Надо сказать всем, чтобы к этим сочинениям не прикасались лет двадцать пять! Ноты выдавать только музыковедам.

Теперь останавливаемся у ресторана «Прага».

Знаете, как раньше его называли — «Брага»! Знаменательное место. Ольга Леонардовна рассказывала, что Чехов здесь отмечал премьеру «Трех сестер». Скрябин праздновал исполнение «Прометея».

(Разглядывает небо).Облака! В точности как у Листа — серые [128]. Скрябин ввел в партитуру «Прометея» «стальной цвет с металлическим блеском». Что-то похожее…

Я не очень верю в скрябинское «Luce». Для меня, например, Es-dur — красный. Но, сколько Es-dur'ных сочинений, столько и новых оттенков. Давайте будем перебирать: алый, рубиновый, пурпурный, яхонтовый, пунцовый, багряный, малиновый, как мак, как грудка у снегиря…

У Дома-музея Скрябина, на Николопесковском.

_Извлечённый материал_:
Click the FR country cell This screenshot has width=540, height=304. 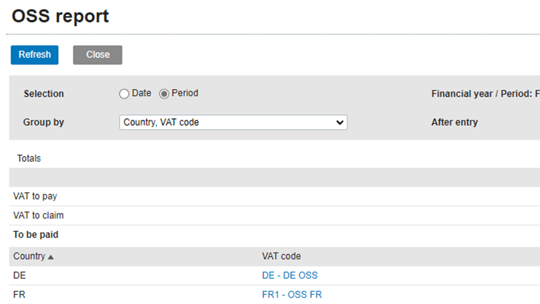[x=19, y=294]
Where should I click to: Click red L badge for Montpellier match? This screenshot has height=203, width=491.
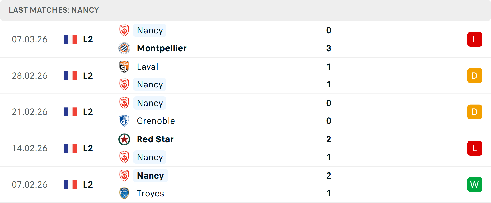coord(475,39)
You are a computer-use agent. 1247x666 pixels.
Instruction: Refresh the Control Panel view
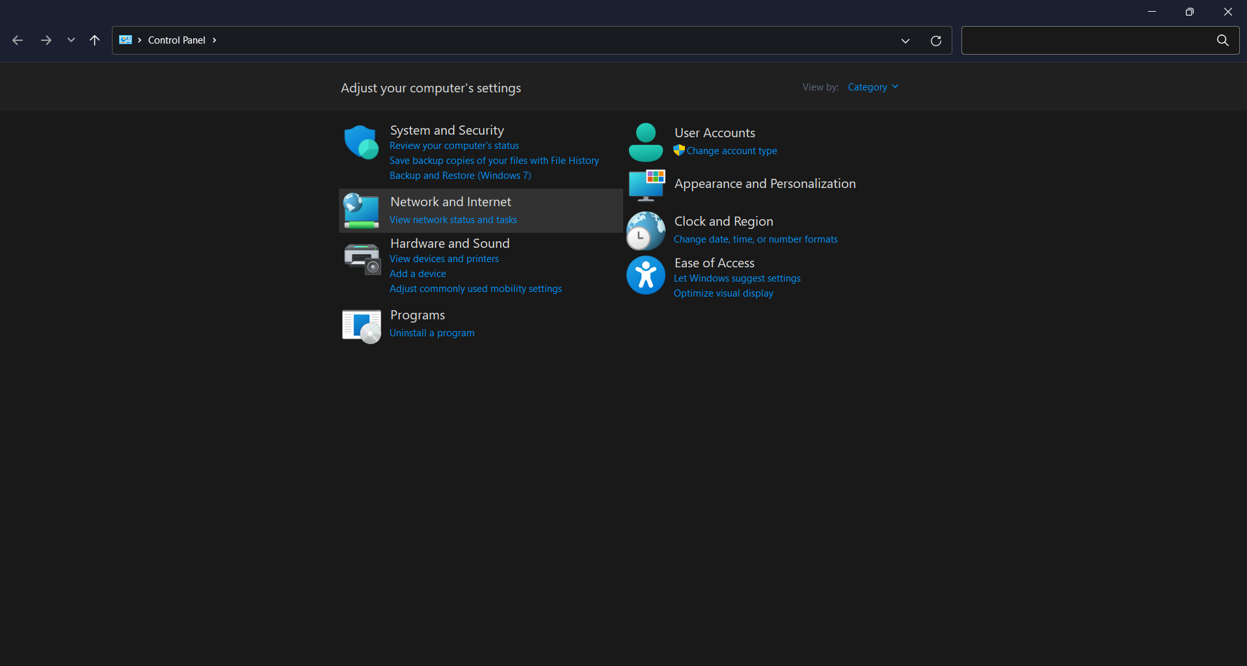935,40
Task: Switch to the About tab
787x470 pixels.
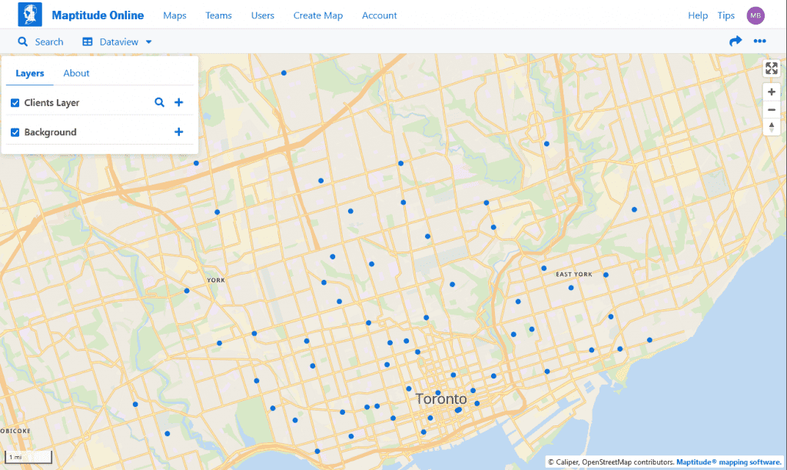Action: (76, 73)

--

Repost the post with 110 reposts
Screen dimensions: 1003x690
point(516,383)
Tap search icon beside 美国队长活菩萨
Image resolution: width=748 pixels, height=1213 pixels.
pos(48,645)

_Задания_:
(A) Какое событие, по рассказу Ольги Леонардовны из текста для чтения, Чехов отмечал в ресторане «Прага»?
(B) Объясните, почему в тексте для чтения ресторан «Прага» назван знаменательным местом.
Этот материал взят из другого источника.

_Ответы_:
(A) Премьеру «Трех сестер».

(B) По рассказу Ольги Леонардовны, здесь Чехов отмечал премьеру «Трех сестер». Здесь же Скрябин праздновал исполнение «Прометея».